2 Your paltry oil gets spilled, your miserable wine stolen; say to yourself, "This is the price paid for a calm spirit, this the price for peace of mind." Nothing is got without a price. And when you call your slave-boy, bear in mind that it is possible he may not heed you, and again, that even if he does heed, he may not do what you want done. But he is not in so happy a condition that your peace of mind depends upon him.
Section 13
1 If you wish to make progress, then be content to appear senseless and foolish in externals, do not make it your wish to give the appearance of knowing anything; and if some people think you to be an important personage, distrust yourself. For be assured that it is no easy matter to keep your moral purpose in a state of conformity with nature, and, at the same time, to keep externals; but the man who devotes his attention to one of these two things must inevitably neglect the other.
Section 14
1 If you make it your will that your children and your wife and your friends should live for ever, you are silly; for you are making it your will that things not under your control should be under your control, and that what is not your own should be your own. In the same way, too, if you make it your will that your slave-boy be free from faults, you are a fool; for you are making it your will that vice be not vice, but something else. If, however, it is your will not to fail in what you desire, this is in your power. Wherefore, exercise yourself in that which is in your power.

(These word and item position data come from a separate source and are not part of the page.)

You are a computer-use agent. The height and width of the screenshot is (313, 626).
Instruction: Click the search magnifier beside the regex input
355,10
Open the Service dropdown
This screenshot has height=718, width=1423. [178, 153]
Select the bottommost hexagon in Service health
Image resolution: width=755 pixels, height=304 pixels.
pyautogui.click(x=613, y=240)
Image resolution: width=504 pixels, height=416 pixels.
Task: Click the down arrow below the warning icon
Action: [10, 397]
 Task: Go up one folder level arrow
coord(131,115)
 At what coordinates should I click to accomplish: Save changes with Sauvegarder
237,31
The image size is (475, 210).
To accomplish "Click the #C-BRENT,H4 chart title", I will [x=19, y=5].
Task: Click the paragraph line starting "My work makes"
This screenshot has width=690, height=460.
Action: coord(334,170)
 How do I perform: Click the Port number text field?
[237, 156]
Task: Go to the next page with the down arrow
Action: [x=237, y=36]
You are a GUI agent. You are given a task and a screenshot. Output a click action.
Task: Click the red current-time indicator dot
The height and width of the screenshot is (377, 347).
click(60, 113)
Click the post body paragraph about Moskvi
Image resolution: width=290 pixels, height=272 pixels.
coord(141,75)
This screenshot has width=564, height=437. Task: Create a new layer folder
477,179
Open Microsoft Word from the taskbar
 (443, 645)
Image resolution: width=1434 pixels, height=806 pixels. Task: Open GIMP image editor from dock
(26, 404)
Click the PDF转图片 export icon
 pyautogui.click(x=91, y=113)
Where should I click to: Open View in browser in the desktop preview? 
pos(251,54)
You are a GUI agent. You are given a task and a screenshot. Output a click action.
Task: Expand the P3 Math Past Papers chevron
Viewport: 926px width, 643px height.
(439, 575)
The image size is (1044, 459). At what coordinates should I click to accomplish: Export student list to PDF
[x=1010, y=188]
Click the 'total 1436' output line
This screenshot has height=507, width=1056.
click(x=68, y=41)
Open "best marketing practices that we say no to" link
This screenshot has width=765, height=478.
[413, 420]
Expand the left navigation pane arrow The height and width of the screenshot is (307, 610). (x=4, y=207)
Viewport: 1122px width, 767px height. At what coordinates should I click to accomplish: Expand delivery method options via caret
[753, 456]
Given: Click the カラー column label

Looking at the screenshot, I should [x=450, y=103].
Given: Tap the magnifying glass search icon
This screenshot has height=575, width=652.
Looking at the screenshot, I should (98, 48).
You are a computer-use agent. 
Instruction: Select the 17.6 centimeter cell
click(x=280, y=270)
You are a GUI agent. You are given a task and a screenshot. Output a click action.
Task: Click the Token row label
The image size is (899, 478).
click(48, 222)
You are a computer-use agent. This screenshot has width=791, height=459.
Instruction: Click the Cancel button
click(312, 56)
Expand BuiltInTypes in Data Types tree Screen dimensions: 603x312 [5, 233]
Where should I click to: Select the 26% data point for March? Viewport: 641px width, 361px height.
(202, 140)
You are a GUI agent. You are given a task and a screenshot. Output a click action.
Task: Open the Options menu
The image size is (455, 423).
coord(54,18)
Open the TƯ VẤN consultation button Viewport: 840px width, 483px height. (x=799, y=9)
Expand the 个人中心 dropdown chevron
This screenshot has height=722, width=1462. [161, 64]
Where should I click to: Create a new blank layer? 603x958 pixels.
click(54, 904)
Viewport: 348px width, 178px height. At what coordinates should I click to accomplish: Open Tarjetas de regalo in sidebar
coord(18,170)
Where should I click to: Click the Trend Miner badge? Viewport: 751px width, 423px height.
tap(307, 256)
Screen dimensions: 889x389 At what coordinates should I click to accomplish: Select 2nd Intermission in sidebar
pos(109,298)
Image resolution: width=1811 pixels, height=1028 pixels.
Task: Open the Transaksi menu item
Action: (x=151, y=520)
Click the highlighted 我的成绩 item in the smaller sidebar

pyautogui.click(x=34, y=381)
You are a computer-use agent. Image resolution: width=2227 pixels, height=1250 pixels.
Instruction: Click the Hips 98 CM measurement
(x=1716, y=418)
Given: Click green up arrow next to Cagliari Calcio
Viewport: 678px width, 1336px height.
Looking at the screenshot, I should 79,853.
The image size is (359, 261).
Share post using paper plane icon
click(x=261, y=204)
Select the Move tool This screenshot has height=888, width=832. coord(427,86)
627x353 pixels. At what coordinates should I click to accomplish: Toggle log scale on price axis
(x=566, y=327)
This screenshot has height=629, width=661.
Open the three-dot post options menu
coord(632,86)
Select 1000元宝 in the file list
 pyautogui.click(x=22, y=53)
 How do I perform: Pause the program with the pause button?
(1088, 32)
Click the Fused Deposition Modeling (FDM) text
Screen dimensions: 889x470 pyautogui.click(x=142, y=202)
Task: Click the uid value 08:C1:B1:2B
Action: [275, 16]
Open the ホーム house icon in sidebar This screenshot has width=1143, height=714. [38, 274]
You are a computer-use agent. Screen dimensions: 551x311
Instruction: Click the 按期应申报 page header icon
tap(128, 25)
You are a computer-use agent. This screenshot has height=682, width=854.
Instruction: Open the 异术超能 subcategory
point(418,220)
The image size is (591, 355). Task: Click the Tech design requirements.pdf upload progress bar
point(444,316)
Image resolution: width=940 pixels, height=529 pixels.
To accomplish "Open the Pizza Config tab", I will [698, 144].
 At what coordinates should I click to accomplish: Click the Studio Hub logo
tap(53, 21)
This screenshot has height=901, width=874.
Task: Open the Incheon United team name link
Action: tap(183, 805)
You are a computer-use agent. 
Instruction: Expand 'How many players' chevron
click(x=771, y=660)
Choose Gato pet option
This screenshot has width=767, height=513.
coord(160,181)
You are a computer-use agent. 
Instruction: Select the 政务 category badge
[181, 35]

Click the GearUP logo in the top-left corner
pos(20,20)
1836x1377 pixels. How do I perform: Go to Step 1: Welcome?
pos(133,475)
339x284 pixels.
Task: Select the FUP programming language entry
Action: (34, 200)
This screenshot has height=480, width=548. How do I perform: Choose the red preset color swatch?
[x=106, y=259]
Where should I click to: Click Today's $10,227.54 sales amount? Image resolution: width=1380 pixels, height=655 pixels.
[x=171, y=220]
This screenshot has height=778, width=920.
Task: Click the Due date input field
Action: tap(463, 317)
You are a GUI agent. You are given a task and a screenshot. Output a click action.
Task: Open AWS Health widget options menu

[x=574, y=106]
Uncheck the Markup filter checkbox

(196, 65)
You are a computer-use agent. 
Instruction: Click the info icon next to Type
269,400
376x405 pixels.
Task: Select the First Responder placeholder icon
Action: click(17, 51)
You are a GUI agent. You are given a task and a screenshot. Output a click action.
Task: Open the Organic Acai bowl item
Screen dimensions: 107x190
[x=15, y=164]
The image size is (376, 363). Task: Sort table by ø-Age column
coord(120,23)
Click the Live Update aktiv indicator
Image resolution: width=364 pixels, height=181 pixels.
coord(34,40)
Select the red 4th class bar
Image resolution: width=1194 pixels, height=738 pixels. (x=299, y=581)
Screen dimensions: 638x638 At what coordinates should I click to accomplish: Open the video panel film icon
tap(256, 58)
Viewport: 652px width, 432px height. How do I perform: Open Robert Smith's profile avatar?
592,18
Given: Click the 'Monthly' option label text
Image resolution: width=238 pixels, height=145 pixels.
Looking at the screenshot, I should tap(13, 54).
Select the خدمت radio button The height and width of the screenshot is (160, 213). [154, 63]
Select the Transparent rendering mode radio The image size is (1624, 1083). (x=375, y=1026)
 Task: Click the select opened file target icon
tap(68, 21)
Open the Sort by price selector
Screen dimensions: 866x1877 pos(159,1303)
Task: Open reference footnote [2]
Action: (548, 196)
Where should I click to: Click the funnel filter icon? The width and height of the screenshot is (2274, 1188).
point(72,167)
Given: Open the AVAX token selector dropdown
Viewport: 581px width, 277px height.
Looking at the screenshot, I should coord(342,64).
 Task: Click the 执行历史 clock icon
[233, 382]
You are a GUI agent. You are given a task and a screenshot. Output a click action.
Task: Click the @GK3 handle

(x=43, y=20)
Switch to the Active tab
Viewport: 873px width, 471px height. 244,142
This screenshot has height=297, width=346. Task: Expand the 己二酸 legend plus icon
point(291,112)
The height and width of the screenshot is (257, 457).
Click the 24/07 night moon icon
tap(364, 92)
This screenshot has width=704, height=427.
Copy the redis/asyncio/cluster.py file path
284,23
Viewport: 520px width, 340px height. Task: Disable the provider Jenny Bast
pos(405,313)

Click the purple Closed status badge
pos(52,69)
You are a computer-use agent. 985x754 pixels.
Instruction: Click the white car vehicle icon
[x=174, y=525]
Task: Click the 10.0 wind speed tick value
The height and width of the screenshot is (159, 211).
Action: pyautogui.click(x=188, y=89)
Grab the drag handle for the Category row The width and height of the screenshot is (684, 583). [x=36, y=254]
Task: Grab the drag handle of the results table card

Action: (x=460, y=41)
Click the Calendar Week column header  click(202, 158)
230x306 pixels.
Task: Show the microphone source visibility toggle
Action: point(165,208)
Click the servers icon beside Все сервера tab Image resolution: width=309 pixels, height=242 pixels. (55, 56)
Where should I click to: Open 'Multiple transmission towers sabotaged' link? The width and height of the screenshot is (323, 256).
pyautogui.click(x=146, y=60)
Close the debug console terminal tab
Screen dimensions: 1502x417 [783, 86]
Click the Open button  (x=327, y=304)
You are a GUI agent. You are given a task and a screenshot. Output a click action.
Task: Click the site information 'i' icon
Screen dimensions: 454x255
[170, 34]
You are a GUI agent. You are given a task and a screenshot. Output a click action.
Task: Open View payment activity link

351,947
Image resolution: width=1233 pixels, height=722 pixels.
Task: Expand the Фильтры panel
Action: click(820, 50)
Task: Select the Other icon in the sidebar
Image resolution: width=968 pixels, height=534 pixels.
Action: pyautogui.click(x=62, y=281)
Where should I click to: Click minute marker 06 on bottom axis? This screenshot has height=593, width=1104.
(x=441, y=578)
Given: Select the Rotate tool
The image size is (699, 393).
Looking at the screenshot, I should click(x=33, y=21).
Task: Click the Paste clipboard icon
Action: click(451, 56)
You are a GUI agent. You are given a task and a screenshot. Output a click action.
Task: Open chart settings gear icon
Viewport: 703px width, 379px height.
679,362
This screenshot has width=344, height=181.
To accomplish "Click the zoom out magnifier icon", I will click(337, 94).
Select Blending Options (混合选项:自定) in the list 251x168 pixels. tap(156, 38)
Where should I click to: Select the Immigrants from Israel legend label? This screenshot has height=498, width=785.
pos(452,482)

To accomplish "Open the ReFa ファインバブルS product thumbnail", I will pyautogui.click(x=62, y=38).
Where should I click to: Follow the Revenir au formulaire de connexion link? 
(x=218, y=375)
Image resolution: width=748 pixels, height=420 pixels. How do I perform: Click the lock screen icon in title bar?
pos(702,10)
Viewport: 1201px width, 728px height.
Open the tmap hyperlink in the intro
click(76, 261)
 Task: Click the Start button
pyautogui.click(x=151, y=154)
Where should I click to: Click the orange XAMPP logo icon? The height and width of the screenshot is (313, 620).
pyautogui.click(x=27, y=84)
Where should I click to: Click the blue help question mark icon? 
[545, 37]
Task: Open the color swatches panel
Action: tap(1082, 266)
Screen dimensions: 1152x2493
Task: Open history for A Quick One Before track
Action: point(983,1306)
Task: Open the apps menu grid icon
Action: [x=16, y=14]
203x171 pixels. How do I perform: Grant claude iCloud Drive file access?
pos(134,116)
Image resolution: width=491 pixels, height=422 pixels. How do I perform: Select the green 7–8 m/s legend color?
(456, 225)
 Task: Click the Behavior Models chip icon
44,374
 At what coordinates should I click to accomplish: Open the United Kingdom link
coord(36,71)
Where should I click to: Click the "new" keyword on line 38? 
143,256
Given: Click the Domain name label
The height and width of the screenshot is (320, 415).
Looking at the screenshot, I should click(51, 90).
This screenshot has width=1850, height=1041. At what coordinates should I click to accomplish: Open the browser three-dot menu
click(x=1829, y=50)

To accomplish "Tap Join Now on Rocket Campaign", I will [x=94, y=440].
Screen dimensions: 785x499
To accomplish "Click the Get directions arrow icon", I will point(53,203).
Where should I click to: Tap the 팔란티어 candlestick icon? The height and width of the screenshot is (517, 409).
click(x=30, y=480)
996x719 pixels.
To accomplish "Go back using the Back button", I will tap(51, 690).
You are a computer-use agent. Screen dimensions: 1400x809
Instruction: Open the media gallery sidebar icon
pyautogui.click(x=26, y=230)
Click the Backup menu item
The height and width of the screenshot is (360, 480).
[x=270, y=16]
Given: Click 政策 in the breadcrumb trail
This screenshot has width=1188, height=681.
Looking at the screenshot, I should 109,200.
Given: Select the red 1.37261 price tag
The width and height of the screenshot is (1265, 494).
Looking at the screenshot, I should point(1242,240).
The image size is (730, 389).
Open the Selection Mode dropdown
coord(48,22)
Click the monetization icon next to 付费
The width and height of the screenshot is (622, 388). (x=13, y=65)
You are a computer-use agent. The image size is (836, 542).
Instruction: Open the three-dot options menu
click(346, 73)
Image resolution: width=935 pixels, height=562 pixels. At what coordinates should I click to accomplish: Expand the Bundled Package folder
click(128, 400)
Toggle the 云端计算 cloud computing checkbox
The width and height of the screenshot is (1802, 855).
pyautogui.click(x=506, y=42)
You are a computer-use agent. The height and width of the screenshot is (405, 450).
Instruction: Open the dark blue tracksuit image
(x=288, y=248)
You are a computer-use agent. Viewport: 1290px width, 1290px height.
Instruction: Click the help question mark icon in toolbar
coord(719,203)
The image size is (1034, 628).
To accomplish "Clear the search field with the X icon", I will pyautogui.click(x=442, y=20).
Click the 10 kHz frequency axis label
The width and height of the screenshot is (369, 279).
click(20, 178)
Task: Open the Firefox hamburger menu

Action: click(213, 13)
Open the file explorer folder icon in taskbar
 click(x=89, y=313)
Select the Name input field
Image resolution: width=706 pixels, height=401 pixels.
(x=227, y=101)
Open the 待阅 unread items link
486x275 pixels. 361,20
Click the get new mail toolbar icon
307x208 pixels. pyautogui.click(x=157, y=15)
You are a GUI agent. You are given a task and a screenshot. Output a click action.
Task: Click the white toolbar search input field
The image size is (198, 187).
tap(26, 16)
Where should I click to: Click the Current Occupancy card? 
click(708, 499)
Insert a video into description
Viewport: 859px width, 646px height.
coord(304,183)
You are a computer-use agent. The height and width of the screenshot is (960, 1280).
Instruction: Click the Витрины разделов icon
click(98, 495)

2 Each man's master is the person who has the authority over what the man wishes or does not wish, so as to secure it, or take it away. Whoever, therefore, wants to be free, let him neither wish for anything, nor avoid anything, that is under the control of others; or else he is necessarily a slave.
Section 15
1 Remember that you ought to behave in life as you would at a banquet. As something is being passed around it comes to you; stretch out your hand and take a portion of it politely. It passes on; do not detain it. Or it has not come to you yet; do not project your desire to meet it, but wait until it comes in front of you. So act toward children, so toward a wife, so toward office, so toward wealth; and then some day you will be worthy of the banquets of the gods. But if you do not take these things even when they are set before you, but despise them, then you will not only share the banquet of the gods, but share also their rule. For it was by so doing that Diogenes and Heraclitus, and men like them, were deservedly divine and deservedly so called.
Section 16
1 When you see someone weeping in sorrow, either because a child has gone on a journey, or because he has lost his property, beware that you be not carried away by the impression that the man is in the midst of external ills, but straightway keep before you this thought: "It is not what has happened that distresses this man (for it does not distress another), but his judgement about it." Do not, however, hesitate to sympathize with him so far as words go, and, if occasion offers, even to groan with him; but be careful not to groan also in the centre of your being.
Section 17
1 Remember that you are an actor in a play, the character of which is determined by the Playwright: if He wishes the play to be short, it is short; if long, it is long; if He wishes you to play the part of a beggar, remember to act even this role adroitly; and so if your role be that of a cripple, an official, or a layman. For this is your business, to play admirably the role assigned you; but the selection of that role is Another's.
Section 18
1 When a raven croaks inauspiciously, let not the external impression carry you away, but straightway draw a distinction in your own mind, and say, "None of these portents are for me, but either for my paltry body, or my paltry estate, or my paltry opinion, or my children, or my wife. But for me every portent is favourable, if I so wish; for whatever be the outcome, it is within any power to derive benefit from it."
Section 19
1 You can be invincible if you never enter a contest in which victory is not under your control. Beware lest, when you see some person preferred to you in honour, or possessing great power, or otherwise enjoying high repute, you are ever carried away by the external impression, and deem him happy. For if the true nature of the good is one of the things that are under our control, there is no place for either envy or jealousy; and you yourself will not wish to be a praetor, or a senator, or a consul, but a free man. Now there is but one way that leads to this, and that is to despise the things that are not under our control.
Section 20
1 Bear in mind that it is not the man who reviles or strikes you that insults you, but it is your judgment that these men are insulting you. Therefore, when someone irritates you, be assured that it is your own opinion which has irritated you. And so make it your first endeavour not to be carried away by the external impression; for if once you gain time and delay, you will more easily become master of yourself.